* [Supplied information]

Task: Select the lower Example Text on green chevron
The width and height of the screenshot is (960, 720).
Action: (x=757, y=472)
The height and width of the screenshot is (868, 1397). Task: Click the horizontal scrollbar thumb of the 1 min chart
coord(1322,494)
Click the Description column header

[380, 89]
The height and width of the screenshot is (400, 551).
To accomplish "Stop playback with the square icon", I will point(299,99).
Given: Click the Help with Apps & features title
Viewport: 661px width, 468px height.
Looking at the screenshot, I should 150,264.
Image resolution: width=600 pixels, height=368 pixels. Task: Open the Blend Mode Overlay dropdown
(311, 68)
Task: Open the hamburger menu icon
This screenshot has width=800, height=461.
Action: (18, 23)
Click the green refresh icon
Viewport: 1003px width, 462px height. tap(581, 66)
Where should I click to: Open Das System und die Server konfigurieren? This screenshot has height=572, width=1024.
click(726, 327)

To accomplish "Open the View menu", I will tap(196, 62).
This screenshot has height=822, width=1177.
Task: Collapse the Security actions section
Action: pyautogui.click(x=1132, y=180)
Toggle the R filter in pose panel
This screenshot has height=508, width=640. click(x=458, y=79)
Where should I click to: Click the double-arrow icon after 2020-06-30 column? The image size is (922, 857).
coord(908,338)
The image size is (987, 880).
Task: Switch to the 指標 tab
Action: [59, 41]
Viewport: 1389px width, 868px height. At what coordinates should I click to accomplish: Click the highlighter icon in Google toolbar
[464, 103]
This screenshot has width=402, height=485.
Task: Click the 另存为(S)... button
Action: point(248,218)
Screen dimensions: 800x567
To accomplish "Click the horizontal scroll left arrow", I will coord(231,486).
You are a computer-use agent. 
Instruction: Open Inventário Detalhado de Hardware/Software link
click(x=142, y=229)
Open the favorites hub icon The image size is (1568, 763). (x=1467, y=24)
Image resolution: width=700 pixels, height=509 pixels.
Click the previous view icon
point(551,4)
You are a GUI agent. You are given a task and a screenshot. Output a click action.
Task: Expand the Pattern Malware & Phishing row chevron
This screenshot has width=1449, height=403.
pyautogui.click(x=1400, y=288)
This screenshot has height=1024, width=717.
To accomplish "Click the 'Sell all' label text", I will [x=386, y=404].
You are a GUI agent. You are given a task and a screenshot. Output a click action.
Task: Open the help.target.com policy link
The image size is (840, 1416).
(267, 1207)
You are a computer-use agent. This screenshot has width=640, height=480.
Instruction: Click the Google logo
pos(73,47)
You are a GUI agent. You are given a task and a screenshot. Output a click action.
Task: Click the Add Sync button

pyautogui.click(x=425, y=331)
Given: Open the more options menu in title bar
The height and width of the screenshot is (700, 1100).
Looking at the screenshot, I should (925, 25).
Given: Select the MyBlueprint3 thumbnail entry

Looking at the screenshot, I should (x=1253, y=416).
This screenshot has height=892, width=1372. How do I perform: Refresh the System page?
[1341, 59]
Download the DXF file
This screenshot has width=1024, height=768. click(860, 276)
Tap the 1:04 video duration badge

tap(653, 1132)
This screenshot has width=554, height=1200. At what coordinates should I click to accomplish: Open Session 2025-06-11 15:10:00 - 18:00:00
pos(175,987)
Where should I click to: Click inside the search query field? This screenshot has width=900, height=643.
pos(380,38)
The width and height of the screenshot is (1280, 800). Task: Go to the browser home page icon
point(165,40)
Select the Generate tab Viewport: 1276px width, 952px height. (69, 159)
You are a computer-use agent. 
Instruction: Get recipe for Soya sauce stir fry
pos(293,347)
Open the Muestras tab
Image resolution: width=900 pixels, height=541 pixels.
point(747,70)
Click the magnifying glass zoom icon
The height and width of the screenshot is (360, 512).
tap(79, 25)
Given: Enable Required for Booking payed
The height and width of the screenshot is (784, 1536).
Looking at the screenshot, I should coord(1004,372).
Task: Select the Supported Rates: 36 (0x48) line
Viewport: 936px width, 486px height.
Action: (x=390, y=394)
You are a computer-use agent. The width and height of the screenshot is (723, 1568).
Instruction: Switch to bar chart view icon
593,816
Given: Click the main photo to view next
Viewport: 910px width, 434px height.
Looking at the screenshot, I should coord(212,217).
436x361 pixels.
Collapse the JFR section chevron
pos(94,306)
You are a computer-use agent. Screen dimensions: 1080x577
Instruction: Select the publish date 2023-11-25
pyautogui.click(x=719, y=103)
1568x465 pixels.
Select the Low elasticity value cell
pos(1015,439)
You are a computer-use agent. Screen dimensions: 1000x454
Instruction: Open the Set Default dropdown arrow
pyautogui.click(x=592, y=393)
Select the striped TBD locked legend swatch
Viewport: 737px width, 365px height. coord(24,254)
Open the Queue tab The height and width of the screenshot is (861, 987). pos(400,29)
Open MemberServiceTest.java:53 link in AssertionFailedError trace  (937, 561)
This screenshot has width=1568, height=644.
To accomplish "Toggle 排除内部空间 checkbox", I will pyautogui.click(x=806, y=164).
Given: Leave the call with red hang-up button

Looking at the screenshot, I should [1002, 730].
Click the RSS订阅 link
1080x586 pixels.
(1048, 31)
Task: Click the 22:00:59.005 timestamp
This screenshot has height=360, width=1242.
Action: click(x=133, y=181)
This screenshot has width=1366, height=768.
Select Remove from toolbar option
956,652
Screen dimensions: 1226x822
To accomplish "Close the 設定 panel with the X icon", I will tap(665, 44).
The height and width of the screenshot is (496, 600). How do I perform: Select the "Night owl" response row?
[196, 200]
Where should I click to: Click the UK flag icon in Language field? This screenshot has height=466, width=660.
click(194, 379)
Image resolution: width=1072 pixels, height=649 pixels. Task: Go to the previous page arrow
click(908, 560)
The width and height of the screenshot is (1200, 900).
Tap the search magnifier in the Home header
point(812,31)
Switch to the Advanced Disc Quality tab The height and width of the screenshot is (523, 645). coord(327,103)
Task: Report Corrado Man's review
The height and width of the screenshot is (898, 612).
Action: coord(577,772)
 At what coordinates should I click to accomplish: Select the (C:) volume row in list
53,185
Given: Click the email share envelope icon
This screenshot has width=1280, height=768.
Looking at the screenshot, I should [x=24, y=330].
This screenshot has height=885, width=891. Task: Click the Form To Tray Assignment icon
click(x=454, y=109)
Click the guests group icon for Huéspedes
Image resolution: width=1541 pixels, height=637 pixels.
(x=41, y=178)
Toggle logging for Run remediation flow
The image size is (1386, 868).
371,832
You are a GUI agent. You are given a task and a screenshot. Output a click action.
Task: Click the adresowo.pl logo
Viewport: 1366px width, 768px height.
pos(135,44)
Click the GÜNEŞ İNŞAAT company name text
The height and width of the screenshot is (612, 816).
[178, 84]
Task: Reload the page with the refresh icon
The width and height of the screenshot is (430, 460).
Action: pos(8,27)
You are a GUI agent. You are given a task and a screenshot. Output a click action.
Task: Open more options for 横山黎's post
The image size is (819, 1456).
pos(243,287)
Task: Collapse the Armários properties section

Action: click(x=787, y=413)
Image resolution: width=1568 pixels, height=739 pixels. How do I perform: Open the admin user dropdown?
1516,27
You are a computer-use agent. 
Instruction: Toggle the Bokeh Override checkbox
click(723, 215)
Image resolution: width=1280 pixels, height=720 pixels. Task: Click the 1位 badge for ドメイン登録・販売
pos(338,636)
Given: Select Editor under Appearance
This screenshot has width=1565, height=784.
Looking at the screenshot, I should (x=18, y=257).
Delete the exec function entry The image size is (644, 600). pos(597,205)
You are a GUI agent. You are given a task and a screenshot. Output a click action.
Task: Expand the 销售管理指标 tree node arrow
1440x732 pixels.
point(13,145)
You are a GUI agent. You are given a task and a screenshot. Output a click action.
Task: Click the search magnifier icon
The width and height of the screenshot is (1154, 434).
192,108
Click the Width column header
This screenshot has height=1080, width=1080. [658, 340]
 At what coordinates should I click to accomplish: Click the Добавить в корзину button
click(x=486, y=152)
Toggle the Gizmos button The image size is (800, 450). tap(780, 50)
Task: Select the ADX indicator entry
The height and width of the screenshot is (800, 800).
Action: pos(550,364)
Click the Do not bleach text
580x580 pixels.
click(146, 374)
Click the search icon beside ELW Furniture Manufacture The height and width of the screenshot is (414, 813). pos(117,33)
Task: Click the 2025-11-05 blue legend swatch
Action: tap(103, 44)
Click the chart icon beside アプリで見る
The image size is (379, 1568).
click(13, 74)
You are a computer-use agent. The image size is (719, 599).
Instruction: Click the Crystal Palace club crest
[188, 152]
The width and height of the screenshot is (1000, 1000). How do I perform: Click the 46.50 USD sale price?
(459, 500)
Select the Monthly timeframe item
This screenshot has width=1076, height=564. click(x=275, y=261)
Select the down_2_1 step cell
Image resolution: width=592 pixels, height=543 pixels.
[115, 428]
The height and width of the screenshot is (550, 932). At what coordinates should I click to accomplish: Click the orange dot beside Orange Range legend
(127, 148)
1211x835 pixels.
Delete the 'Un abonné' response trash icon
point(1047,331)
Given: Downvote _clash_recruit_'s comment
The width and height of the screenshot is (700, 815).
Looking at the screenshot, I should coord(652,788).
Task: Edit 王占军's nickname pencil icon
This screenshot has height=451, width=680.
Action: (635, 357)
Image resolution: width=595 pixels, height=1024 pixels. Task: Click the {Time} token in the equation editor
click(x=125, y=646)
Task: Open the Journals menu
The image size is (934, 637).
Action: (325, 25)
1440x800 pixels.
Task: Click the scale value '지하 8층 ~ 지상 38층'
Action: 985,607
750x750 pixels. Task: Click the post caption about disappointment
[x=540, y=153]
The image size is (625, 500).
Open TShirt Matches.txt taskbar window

* [Your assignment]
Retype exactly the lines of the data above that fall between the line with "The image size is (840, 1416)." and the line with "Select the Generate", inclusive, and add nothing.

* [Response box]
The image size is (840, 1416).
(267, 1207)
You are a computer-use agent. This screenshot has width=640, height=480.
Instruction: Click the Google logo
pos(73,47)
You are a GUI agent. You are given a task and a screenshot. Output a click action.
Task: Click the Add Sync button

pyautogui.click(x=425, y=331)
Given: Open the more options menu in title bar
The height and width of the screenshot is (700, 1100).
Looking at the screenshot, I should (925, 25).
Given: Select the MyBlueprint3 thumbnail entry

Looking at the screenshot, I should (x=1253, y=416).
This screenshot has height=892, width=1372. How do I perform: Refresh the System page?
[1341, 59]
Download the DXF file
This screenshot has width=1024, height=768. click(860, 276)
Tap the 1:04 video duration badge

tap(653, 1132)
This screenshot has width=554, height=1200. At what coordinates should I click to accomplish: Open Session 2025-06-11 15:10:00 - 18:00:00
pos(175,987)
Where should I click to: Click inside the search query field? This screenshot has width=900, height=643.
pos(380,38)
The width and height of the screenshot is (1280, 800). Task: Go to the browser home page icon
point(165,40)
Select the Generate tab Viewport: 1276px width, 952px height. (69, 159)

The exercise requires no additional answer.